L’introduzione dei dazi statunitensi sui prodotti europei rischia di colpire duramente l’economia italiana, mettendo a rischio 68.280 posti di lavoro e causando una perdita potenziale di 18 miliardi di euro di produzione, pari a circa il 25% dell’export nazionale verso gli Stati Uniti. A lanciare l’allarme è Maurizio Gardini, presidente di Confcooperative, commentando i dati contenuti nel Focus Censis-Confcooperative “L’Italia stretta tra dazi e dipendenza strategica”.
«In questo balletto di annunci di Trump – afferma Gardini – lo studio disegna uno scenario preoccupante per il tessuto produttivo nazionale». L’analisi evidenzia che l’impatto dei dazi non si limiterebbe ai settori tipicamente coinvolti nel commercio internazionale, ma si estenderebbe in modo trasversale a tutta l’economia, coinvolgendo anche comparti insospettabili.
Tra i più esposti il settore alimentare, che da solo rischia 6.380 posti tra produzione agricola e industria alimentare, seguito dalla fabbricazione di macchinari e apparecchiature (-5.000), produzione di metalli (-4.950), tessile e abbigliamento (-4.800). Ma anche il commercio all’ingrosso (-3.260), i servizi amministrativi (-3.210) e perfino i servizi legali e contabili (-2.630) potrebbero subire gravi contraccolpi.
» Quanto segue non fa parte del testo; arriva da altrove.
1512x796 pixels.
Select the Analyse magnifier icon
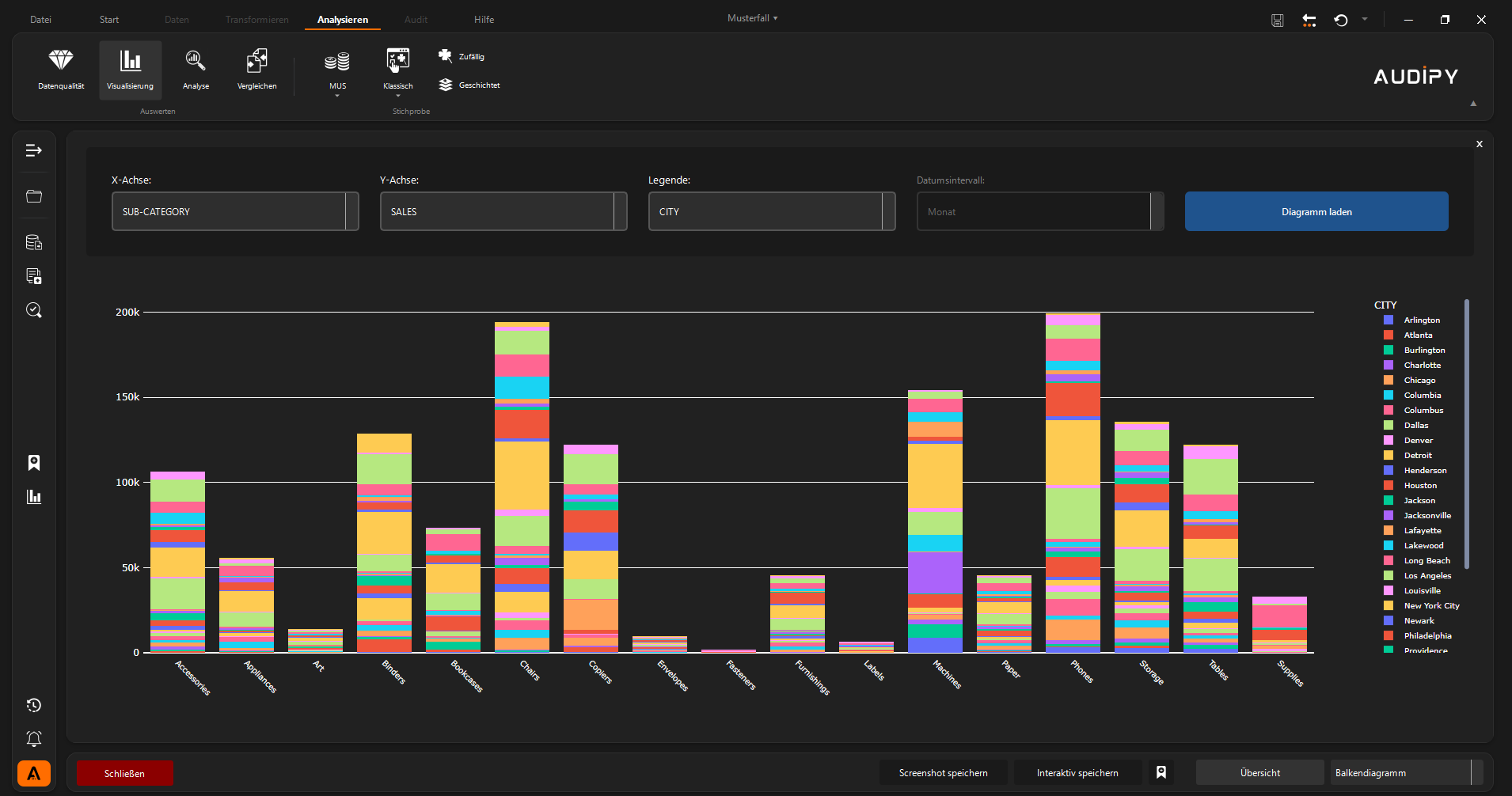pyautogui.click(x=196, y=70)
«Non si tratta solo di numeri – avverte il rapporto – questi settori rappresentano interi territori produttivi, spesso costituiti da piccole e medie imprese, dove la perdita anche di poche centinaia di posti può tradursi in chiusure aziendali e impoverimento strutturale». Il rischio, quindi, è quello di un indebolimento profondo dei sistemi locali, costruiti nel tempo su reti cooperative, artigiane e industriali orientate all’export.
Gardini sollecita una doppia strategia per fronteggiare la minaccia: «Bisogna lavorare su due fronti: da un lato l’azione diplomatica è l’unica che possa sciogliere questo nodo. Dall’altra occorre un lavoro incessante di governo, istituzioni e imprese per aprire nuovi mercati».
Ma il presidente di Confcooperative punta il dito anche contro le carenze del progetto europeo: «All’Europa continua a mancare una visione politica ed economica di sistema». Una maggiore integrazione interna – osserva Gardini – permetterebbe di aumentare la produttività del 7% nel lungo periodo, colmando parte del divario con gli Stati Uniti. I dati del Fondo Monetario Internazionale mostrano infatti che gli ostacoli burocratici e normativi tra gli Stati membri Ue equivalgono a un dazio implicito del 44% sui beni e del 110% sui servizi.
Il tutto si inserisce in un contesto già instabile: dopo un calo del -9,6% dell’export italiano verso gli Usa a febbraio 2025, marzo ha visto un balzo del +41,2%, seguito però da un nuovo calo dell’1,9% in aprile. «Una dinamica tipica – osserva il Focus – dei contesti ad alta volatilità: una forma di stress commerciale indotto non dai dazi in sé, ma dalla loro semplice possibilità».
Un’incertezza che si riflette anche nell’indice globale sulla politica commerciale, salito a 603 punti a marzo (contro una media storica di 40), e raddoppiato ad aprile a 1.151 punti.
L’eventuale attivazione dei dazi rischierebbe di colpire il surplus commerciale italiano con gli Usa, pari a 38,87 miliardi di euro nel 2024, con 17,9 miliardi di euro di produzione a rischio nei settori più vulnerabili. Una cifra che rappresenta il 71,6% del danno complessivo.